It is clear that Rule 9A of Order III CPR applies to a situation where a party who had previously engaged an advocate in a suit intends either to act in person or has engaged another advocate after the court has passed judgment. The situation in this case is different. IPC had not engaged AG as counsel. It had merely requested the AG to represent it. Although AG agreed and filed a notice of appointment and defence and counter-claim, Ojwang, J. ruled that the AG’s documents were a nullity for the reason that the AG had no locus standi to represent IPC. The effect of the decision of the superior court was that IPC had not been represented by AG ab initio. The superior court entered a default judgment and by the time the firm of Wekesa & Co. Advocates filed a notice of appointment of advocates there was, in conformity with the decision of court, no advocate on record. We agree therefore, that there was in essence no change of advocates and hence no leave of court was required.

It was further submitted, among other things, that Ransley, J. had no jurisdiction to set aside the judgment since it was not an exparte judgment; that IPC should have instead filed application for review before Ojwang, J. or appealed, and, that Ransley, J. sat on appeal against the decision of Ojwang, J. On the other hand, Mr. Wekesa, learned counsel for IPC submitted that since the judgment was entered for non-appearance and for default in filing defence it could be set aside pursuant to Rule 10 of Order IXA CPR.

It is apparent that the appellant’s application was brought under both Order VI Rule 13 (1), (a), (b), (d), and Order IXA Rule 5 and 7 CPR. The first prayer in the application sought to strike out the defendants’ defence and counter-claim under Order VI Rule 13 (1) (a) (b) (d) for being scandalous, frivolous vexatious or otherwise an abuse of the process of the court. The second prayer was an alternative prayer seeking the striking out of the defence of IPC under Order IXA Rule 5 and 7 on the ground that IPC had not entered appearance. Lastly, the third prayer sought leave to enter judgment against IPC for non-appearance and default of defence. It is clear from the ruling of Ojwang, J. that the court allowed only the second and third prayers. In other words, the defence was struck out on the ground that IPC had not entered appearance as the Appearance filed by the AG was a nullity and leave to enter judgment against IPC was granted under Order IXA Rule 7 CPR for non-appearance and default in filing defence. Needless to say, the court did not decide the application on the basis of Order VI Rule 13 (1), (a), (b), (d), of CPR.

****************

REQUIREMENT
Rewrite the part of the court excerpt that opens with the words containing "It was further" and closes with "Order IXA CPR.", changing "application for review" to "review application".

****************

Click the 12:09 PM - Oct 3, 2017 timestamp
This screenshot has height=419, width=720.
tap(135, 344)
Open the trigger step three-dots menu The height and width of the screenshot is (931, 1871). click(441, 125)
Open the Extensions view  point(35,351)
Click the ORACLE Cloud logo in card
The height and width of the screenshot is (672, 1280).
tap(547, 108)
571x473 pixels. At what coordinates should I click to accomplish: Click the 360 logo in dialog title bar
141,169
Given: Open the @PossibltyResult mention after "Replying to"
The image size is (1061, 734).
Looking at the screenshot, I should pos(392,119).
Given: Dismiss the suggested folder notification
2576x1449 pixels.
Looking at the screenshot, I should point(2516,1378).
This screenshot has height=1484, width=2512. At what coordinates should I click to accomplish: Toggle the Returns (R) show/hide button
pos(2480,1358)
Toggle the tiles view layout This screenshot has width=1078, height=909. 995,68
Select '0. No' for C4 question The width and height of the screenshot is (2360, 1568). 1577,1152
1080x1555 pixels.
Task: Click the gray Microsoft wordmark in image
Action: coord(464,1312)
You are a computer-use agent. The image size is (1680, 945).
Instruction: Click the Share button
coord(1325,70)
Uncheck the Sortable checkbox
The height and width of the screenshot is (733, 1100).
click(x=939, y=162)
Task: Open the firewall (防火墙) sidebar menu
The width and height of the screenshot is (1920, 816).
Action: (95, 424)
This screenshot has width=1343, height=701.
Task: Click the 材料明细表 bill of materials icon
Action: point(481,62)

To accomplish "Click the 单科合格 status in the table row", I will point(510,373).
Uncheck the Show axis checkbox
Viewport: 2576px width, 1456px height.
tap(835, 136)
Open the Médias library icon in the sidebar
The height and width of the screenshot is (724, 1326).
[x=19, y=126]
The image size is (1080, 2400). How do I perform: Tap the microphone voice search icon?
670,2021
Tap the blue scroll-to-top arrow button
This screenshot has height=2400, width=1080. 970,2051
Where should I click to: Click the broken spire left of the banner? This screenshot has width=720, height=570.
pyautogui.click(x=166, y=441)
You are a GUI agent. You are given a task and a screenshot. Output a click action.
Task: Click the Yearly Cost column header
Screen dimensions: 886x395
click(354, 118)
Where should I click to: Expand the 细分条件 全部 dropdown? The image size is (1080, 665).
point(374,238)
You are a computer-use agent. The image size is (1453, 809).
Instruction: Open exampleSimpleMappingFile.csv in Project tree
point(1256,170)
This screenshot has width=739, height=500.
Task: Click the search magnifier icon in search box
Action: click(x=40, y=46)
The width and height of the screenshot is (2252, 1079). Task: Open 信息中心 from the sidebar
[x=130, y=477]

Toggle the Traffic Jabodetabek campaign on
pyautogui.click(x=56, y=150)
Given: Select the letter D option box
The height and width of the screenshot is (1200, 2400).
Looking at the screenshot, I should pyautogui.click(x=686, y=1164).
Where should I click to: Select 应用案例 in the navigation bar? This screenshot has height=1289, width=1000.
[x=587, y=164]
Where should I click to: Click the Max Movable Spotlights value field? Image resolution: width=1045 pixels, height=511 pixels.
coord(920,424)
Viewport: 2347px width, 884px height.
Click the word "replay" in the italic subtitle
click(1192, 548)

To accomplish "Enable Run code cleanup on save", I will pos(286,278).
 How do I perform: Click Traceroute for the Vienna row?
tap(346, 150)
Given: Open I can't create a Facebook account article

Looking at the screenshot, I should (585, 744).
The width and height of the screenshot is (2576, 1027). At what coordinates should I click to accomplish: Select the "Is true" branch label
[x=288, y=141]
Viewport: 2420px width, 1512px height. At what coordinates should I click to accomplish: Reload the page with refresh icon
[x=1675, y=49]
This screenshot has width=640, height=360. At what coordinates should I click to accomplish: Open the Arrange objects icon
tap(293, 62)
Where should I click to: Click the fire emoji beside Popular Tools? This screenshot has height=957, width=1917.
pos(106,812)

****************

RESULT BELOW
It was further submitted, among other things, that Ransley, J. had no jurisdiction to set aside the judgment since it was not an exparte judgment; that IPC should have instead filed review application before Ojwang, J. or appealed, and, that Ransley, J. sat on appeal against the decision of Ojwang, J. On the other hand, Mr. Wekesa, learned counsel for IPC submitted that since the judgment was entered for non-appearance and for default in filing defence it could be set aside pursuant to Rule 10 of Order IXA CPR.